Von Kriegger pegó un salto de su silla y comunicó a su superior de aquella carta que había sido depositada en su despacho. El otro sabía que el mandato estaba dispuesto, dado que él mismo había recibido la carta de su par Alemán. Aunque sus pensamientos lo atormentaban, y en su cabeza un abismo confundía sus emociones, al cabo de dos días estrechó la mano de su superior y se dirigió hacia el aeropuerto. Al cabo de doce horas de vuelo, arribó a Berlín, tomó un taxi que lo llevó directamente a la embajada alemana. Las calles vacías, la gente que no reconocía parecía darle a aquel lugar un aspecto extraño, como si nunca hubiese estado allí, aquel no era su país, aquella no era la gente que corría desesperada tras los bombardeos en busca de refugio y comida, no había cadáveres mutilados, no se escuchaban los estrepitosos estruendos de bombas aliadas. Todo ahora era monumentalmente disímil. Al cabo de una hora de viaje arribó a aquel indicado lugar. Tomó su maletín y su equipaje demano y con un absurdo apuro en sus pies logró entrar en el edificio.

La recepcionista no hablaba un alemán comprensible, por el contrario parecía balbucear algunas palabras inconexas mezcladas con rasgos de otro idioma particular. Se sorprendió visiblemente, pero no se asustó en absoluto. Aquella mujer le dio la orden de que esperase a Klauss sentado en la antesala de su despacho. Al cabo de una hora nadie se había presentado para atenderlo. Vio pasar a varios hombres con uniforme, vio pasar el pasado en una fracción de segundo, ese mismo que dejó atrás hacía muchos años.

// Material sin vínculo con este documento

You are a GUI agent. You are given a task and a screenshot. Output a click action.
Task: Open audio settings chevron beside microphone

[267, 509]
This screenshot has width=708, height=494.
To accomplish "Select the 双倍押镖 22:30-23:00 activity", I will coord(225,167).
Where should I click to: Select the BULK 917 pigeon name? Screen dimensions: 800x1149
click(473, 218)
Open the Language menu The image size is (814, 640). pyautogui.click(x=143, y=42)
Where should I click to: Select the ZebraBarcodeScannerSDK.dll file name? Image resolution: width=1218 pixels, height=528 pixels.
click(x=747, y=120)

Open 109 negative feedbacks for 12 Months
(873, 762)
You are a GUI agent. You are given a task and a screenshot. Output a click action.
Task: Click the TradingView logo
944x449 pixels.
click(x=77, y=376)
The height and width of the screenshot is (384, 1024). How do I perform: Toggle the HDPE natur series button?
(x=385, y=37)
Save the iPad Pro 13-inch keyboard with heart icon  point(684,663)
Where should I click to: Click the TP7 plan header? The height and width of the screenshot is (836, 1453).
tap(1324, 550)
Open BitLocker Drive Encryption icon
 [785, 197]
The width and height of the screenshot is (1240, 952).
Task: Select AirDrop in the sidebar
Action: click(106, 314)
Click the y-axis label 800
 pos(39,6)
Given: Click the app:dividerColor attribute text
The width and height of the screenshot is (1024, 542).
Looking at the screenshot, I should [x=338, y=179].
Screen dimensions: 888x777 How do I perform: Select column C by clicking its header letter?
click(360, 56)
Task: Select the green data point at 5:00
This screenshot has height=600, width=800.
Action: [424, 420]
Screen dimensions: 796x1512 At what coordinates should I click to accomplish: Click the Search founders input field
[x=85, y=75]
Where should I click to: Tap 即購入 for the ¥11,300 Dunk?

Por casualidad o por certeza entraron al despacho donde sería recibido minutos más tarde, lo saludaron cordialmente al pasar, hasta una reverencia marcial fue esgrimida por alguno de los que pasaron frente a él. Diez minutos más tarde, mientras estaba sumergido en pensamientos confusos, su nombre retumbó a lo lejos, el autómata se irguió, acomodó su traje y con la misma sonrisa con la que había recibido la carta en la pocilga entró a aquel despacho donde había sido citado.

Un hombre pequeño pero regordete se hallaba sentado en un sillón casi en penumbras, sólo podía vislumbrarse alguna facción de su rostro gracias a una lámpara sobre el escritorio. Le pidió amablemente que tome asiento, un Heil se escuchó desde algún rincón de la habitación, Kriegger volteó sin poder hallar quién había pronunciado aquel saludo. La oscuridad era total. El autómata comenzó a sentir un leve dejo de temor que jamás había sentido. Se le acercó a su mano un vaso de whisky, que rechazó con uno de sus tantos ademanes de manera categórica. El del otro lado no emitía palabra, sólo Kriegger hizo una o dos preguntas que parecieron hacer eco en las oscuras paredes del recinto. De pronto sintió dos mordazas en cada brazo, de las sombras habían salido los que había visto pasar y a los que saludo con honores. Quiso forcejear pero fue en vano, al cabo de unos segundos estaba quieto, inamovible. Sintió un frio en la sien derecha, sintió que el Diablo con el que había coqueteado durante décadas estaba junto a él, allí en aquel oscuro sótano; en aquella cloaca donde lo habían mandado llamar. El frío en la sien se hizo más intenso, presionaba, hostigaba, dolía. Recordó su Luger, la que empeñó para poder comer, simétrica al hielo quesentía de su lado derecho. En un instante una luz iluminó la cara del regordete, pudo verla, se vio a sí mismo, era él, era quien había cometido los atroces crímenes del pasado, el mismo que jamás había salido de aquel recinto, sentado allí, pensativo y con una mano en la sien derecha, el fogonazo hizo explotar la lámpara del despacho. Luego, al cabo de una fracción de segundo que nunca fue real, la habitación se tornó completamente oscura. La mujer del despacho suspiró, y una lágrima se deslizó pesadamente por su mejilla.